>>>>

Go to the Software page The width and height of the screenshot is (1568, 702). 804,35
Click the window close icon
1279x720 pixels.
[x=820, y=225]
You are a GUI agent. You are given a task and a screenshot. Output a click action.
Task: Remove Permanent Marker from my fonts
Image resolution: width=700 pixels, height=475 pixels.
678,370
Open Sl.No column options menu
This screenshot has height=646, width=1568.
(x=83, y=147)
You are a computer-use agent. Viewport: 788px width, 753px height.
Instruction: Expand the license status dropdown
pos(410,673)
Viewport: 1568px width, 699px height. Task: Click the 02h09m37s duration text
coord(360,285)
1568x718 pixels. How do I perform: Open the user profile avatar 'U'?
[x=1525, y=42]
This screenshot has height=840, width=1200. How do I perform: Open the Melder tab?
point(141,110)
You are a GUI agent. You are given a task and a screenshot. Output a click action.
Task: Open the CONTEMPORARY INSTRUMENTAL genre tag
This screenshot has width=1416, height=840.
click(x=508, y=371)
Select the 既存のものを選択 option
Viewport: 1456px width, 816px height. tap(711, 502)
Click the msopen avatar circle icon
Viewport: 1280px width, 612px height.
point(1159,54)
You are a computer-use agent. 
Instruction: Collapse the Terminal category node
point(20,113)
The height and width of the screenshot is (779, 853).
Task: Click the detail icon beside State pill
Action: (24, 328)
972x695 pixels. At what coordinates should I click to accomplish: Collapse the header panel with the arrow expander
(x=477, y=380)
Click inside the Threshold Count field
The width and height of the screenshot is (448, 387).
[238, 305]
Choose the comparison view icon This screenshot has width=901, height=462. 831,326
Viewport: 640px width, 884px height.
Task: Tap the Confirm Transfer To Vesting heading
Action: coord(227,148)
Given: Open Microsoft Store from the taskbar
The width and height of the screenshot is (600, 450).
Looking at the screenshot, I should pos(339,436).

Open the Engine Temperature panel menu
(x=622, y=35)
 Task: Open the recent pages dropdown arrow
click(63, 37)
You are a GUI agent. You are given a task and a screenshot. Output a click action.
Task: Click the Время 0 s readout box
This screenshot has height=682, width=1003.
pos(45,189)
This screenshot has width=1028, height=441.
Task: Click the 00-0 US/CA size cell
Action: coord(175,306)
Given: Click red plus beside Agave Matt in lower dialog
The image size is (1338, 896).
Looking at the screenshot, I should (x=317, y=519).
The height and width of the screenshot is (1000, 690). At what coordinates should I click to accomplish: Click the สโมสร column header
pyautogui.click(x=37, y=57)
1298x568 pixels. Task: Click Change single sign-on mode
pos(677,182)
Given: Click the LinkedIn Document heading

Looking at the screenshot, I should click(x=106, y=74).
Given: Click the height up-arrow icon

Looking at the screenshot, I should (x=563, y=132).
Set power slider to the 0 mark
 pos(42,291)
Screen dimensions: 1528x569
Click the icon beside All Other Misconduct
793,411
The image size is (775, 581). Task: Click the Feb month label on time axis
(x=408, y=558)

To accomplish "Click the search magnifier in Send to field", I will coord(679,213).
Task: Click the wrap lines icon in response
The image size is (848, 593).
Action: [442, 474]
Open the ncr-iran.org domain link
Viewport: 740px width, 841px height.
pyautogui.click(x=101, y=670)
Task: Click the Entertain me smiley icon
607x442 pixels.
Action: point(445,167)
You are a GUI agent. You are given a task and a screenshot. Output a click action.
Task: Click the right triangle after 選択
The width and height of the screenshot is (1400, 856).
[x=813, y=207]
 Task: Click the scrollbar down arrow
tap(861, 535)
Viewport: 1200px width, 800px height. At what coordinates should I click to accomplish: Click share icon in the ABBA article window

<<<<

## Exercise aim:
Among the entries above, how many lines contain the string "from"? Write the number alone.

## Answer box:
2